Кировская весна 1938-1939 - стр. 23
Что же из этого следовало? Какие выводы необходимо было сделать мне?
В сущности, я присутствовал на похоронах собственного детища – нашей Ф 22. И дело было не только во мне, конструкторе Грабине. Зачеркивалась, признавалась устаревшей не просто пушка Ф 22, а обрывался в самом зародыше целый род орудий, с которым все мы в нашем КБ связывали перспективы своей дальнейшей работы. Это был тяжелый удар.

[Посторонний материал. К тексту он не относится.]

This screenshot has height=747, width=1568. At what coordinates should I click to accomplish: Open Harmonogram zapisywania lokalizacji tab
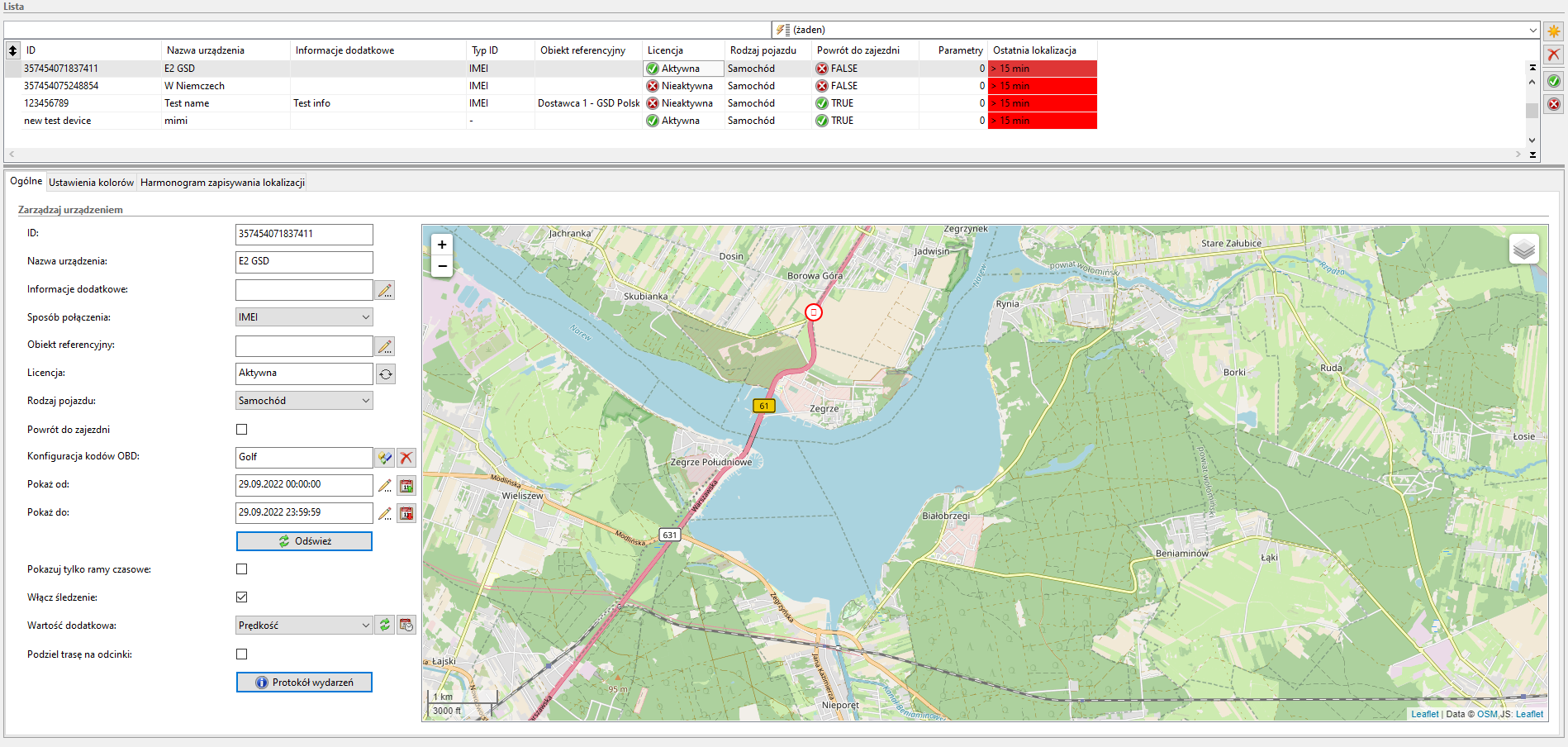(222, 183)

На выбор у меня было два решения. Первое: отмолчаться на этом заседании или выступить в качестве специалиста, обсуждающего работу коллег.
Второе решение…
Давно замечено, что в трудных ситуациях мысль человека работает в сотни и даже в тысячи раз быстрее, чем обычно. Мне уже случалось сравнивать КБ с оркестром, а руководителя КБ с дирижером. Продолжая сравнение, можно с известной приблизительностью сказать, что я находился в том же состоянии, в каком находится композитор в минуты вдохновения, когда он, вопреки всем известным законам мышления, слышит всю свою будущую симфонию одновременно во всех аспектах Для него в эти мгновения ясны и идея произведения, и композиция, и мельчайшие подробности каждой части, каждой музыкальной темы. Не знаю, можно ли говорить о вдохновении применительно к моему случаю, но решение пришло ко мне со всей очевидностью даже раньше, чем докладчик закончил перечисление дефектов кировской пушки, обнаруженных на испытаниях. И это решение было продиктовано отнюдь не обидой, оно основывалось на целом ряде принципиальных и для нашего молодого КБ жизненно важных соображений.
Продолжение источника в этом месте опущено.